> **AIM**:
Reproduce word for word the stretch of items that opens with the line containing "Open the grid" and closes with the line containing "Action: click(1128, 72)", including both of those lines.

> **DATA SHOWN**:
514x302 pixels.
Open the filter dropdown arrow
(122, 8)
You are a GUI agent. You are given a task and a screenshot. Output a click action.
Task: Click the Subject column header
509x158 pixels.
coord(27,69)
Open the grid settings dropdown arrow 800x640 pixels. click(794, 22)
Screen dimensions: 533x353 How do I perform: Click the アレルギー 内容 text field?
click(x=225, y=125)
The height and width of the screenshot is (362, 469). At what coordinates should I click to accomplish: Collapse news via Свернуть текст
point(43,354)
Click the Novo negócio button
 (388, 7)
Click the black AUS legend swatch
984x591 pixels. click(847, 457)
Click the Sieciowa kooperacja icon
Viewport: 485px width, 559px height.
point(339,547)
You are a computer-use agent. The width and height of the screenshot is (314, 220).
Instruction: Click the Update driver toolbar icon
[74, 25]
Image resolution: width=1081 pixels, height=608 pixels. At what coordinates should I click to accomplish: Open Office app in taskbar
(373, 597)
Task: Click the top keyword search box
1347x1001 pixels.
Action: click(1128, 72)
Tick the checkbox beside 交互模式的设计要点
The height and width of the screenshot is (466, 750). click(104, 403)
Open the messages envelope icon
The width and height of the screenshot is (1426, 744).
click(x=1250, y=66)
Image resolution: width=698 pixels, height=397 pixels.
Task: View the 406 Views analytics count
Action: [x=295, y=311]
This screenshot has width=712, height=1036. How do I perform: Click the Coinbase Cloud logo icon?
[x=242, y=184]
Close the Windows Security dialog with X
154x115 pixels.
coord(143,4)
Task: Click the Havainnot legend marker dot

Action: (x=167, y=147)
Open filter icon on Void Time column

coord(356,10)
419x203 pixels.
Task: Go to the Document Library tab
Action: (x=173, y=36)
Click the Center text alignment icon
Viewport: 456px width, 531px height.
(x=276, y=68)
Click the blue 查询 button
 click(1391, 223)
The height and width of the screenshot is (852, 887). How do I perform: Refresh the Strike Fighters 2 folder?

> **EXPECTED ANSWER**:
Open the grid settings dropdown arrow 800x640 pixels. click(794, 22)
Screen dimensions: 533x353 How do I perform: Click the アレルギー 内容 text field?
click(x=225, y=125)
The height and width of the screenshot is (362, 469). At what coordinates should I click to accomplish: Collapse news via Свернуть текст
point(43,354)
Click the Novo negócio button
 (388, 7)
Click the black AUS legend swatch
984x591 pixels. click(847, 457)
Click the Sieciowa kooperacja icon
Viewport: 485px width, 559px height.
point(339,547)
You are a computer-use agent. The width and height of the screenshot is (314, 220).
Instruction: Click the Update driver toolbar icon
[74, 25]
Image resolution: width=1081 pixels, height=608 pixels. At what coordinates should I click to accomplish: Open Office app in taskbar
(373, 597)
Task: Click the top keyword search box
1347x1001 pixels.
Action: click(1128, 72)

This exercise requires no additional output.